ESSA Tier IV Evidence | The Find Your Grind Theory of Change

The most powerful learning solution for future readiness: an evergreen strategy to learning.

Summary

  • Research supports the need for educational programming that addresses career exploration and personal development.
  • Social Cognitive Career Theory (SCCT) considers the complex relationships among self-efficacy (beliefs about ability), outcome expectations (beliefs about consequences of an action), and goal-setting (decision about taking an action).
  • Sociocultural factors such as gender, race, ethnicity, socioeconomic status, sexuality, and (dis)ability are integral and cannot be separated from this process according to SCCT.
  • Progressive learning sets students on a path of building confidence, intuition, and expertise through investment and reinvestment in new or increasingly complex knowledge and skills.
  • Over time, a student’s interest, knowledge, skill, confidence, attitude, action, improvement, and interaction regarding a particular goal or mission mutually reinforce one another, encouraging continued reinvestment.
  • External factors such as school culture, resources, curriculum, individual characteristics, and elements of the larger context influence this progression in both individuals and groups.
  • The concepts described are interwoven throughout FYG’s platform to ensure whole student development and preparation for the future in 5 areas of short-term, medium-term, and long-term outcomes: self-discovery, occupational awareness, self-efficacy, social capital, and aspirations.

DATA SECTION —
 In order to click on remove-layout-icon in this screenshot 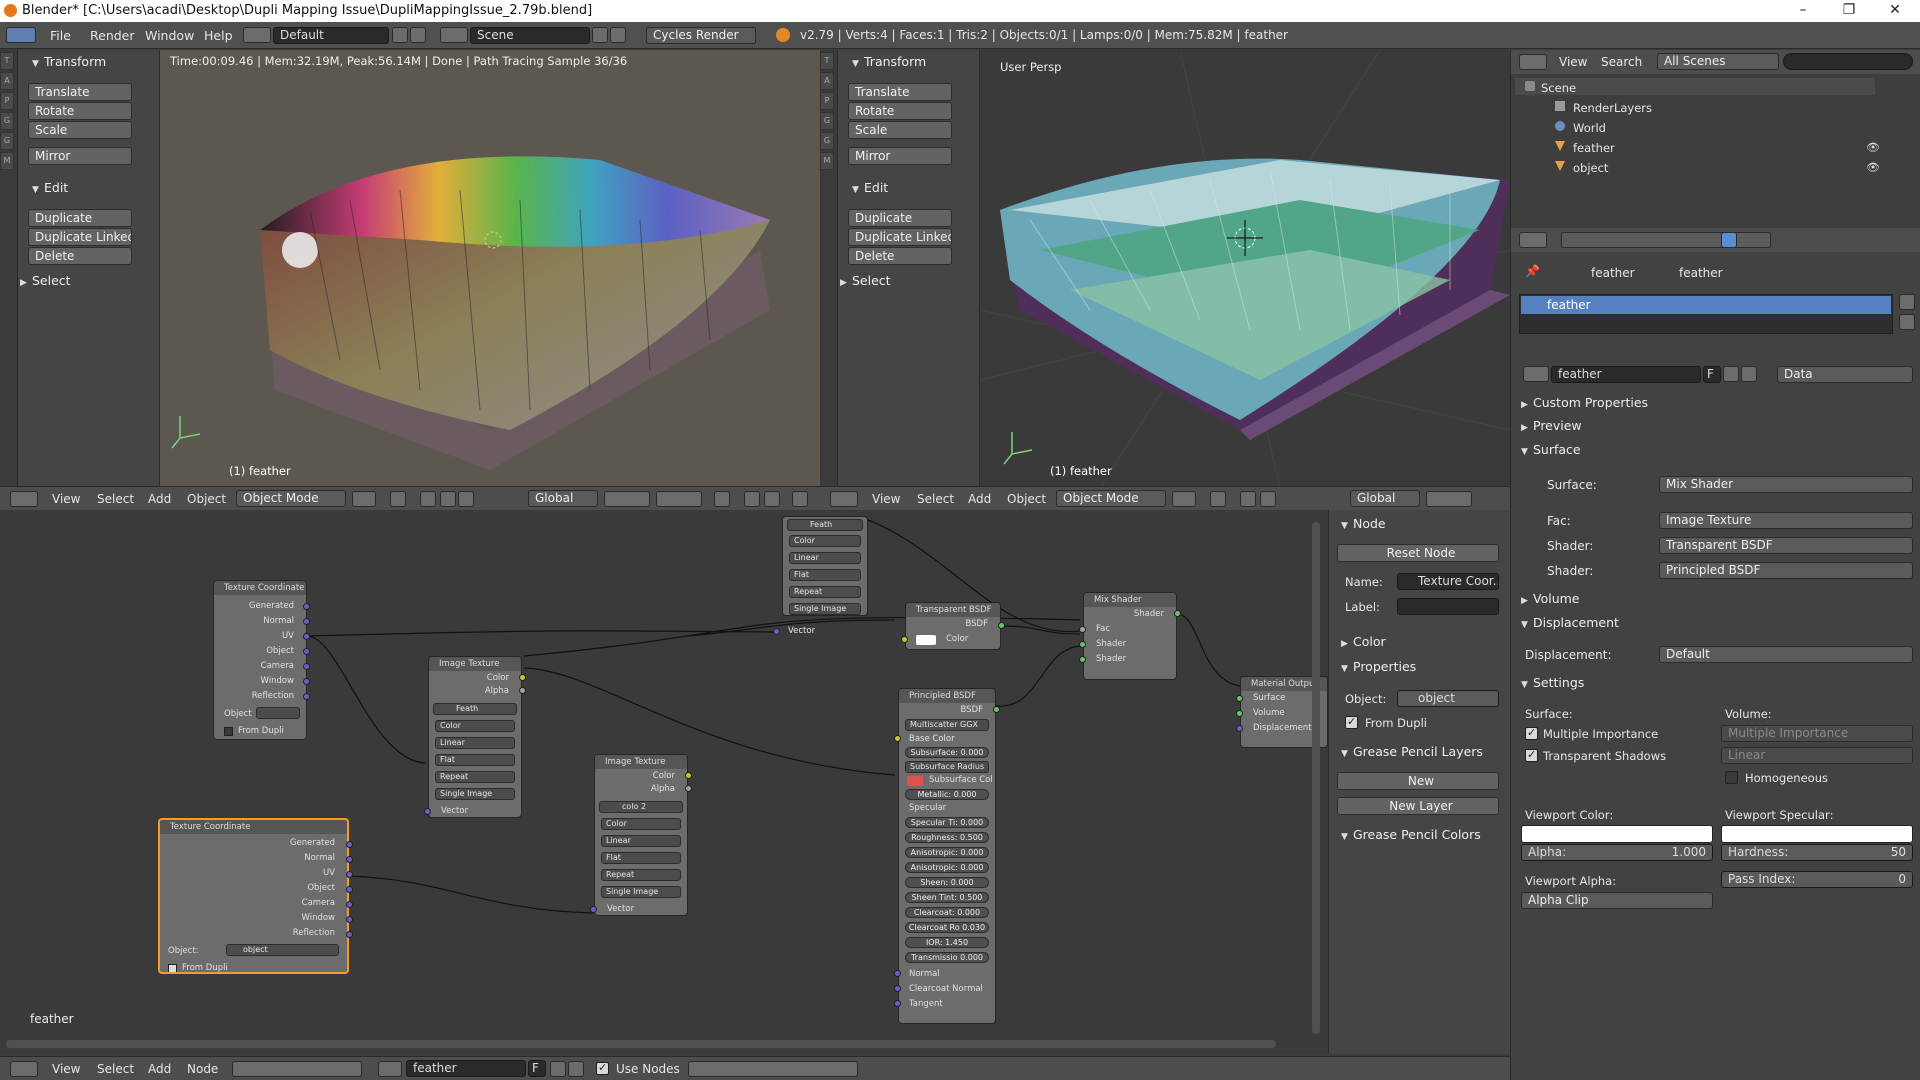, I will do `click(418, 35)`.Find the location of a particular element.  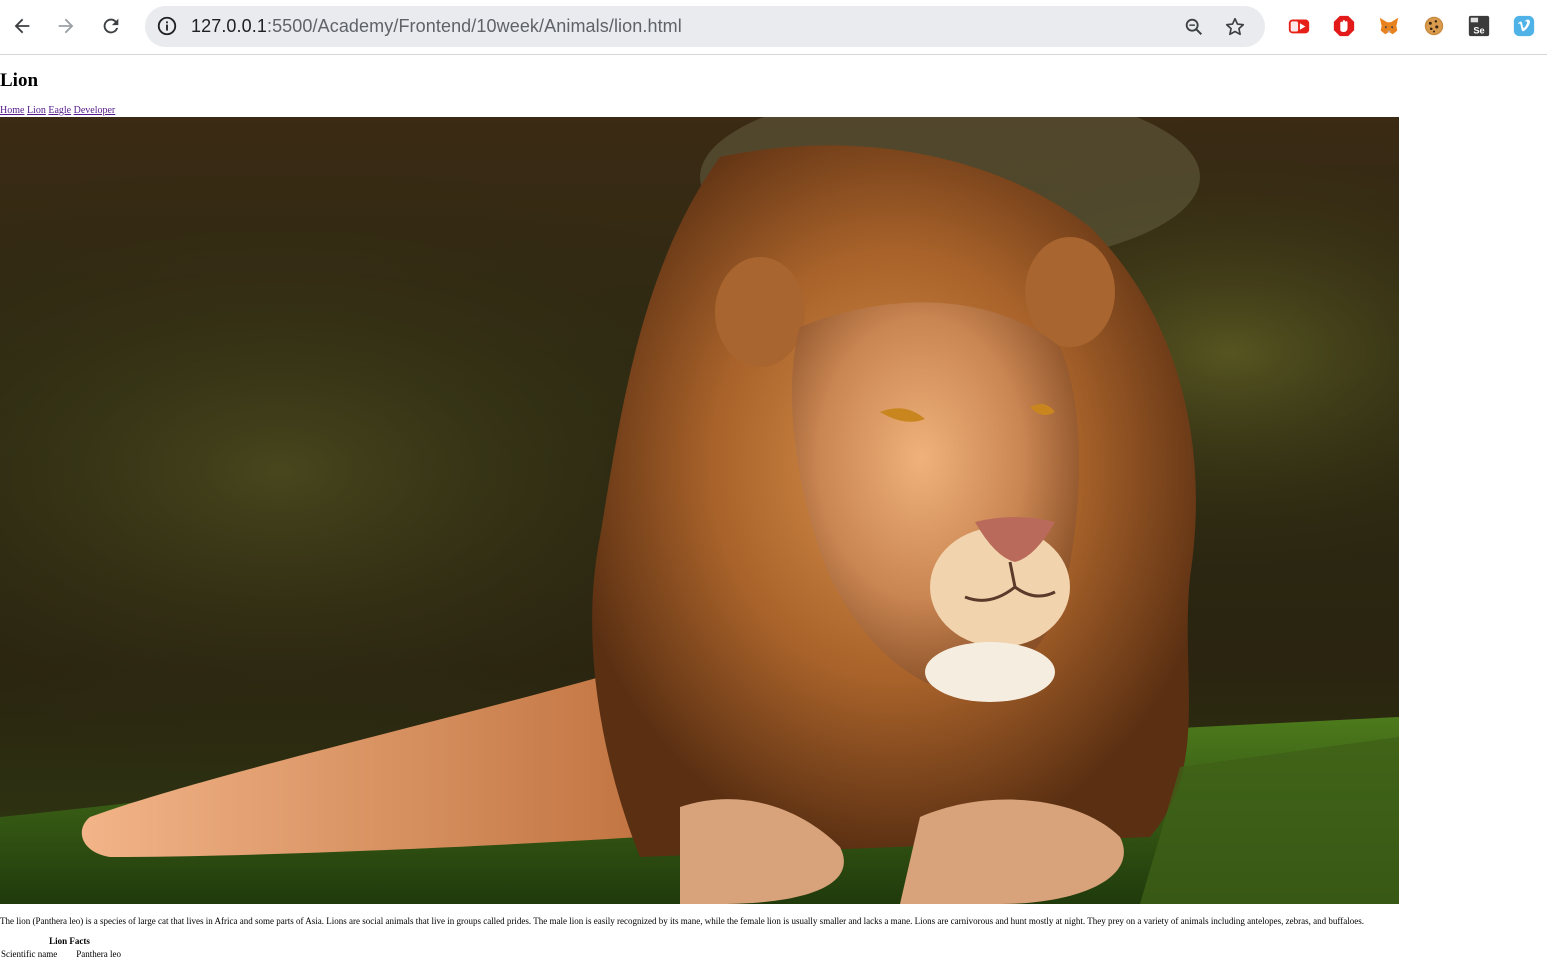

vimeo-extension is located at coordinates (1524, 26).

WHAT YOU WILL DO — Update the stretch of the Find Your Grind theory of change page from "ESSA Tier IV" through "strategy to learning.", with "lasting" in place of "evergreen", and give that stretch again.

REPLY —
ESSA Tier IV Evidence | The Find Your Grind Theory of Change

The most powerful learning solution for future readiness: an lasting strategy to learning.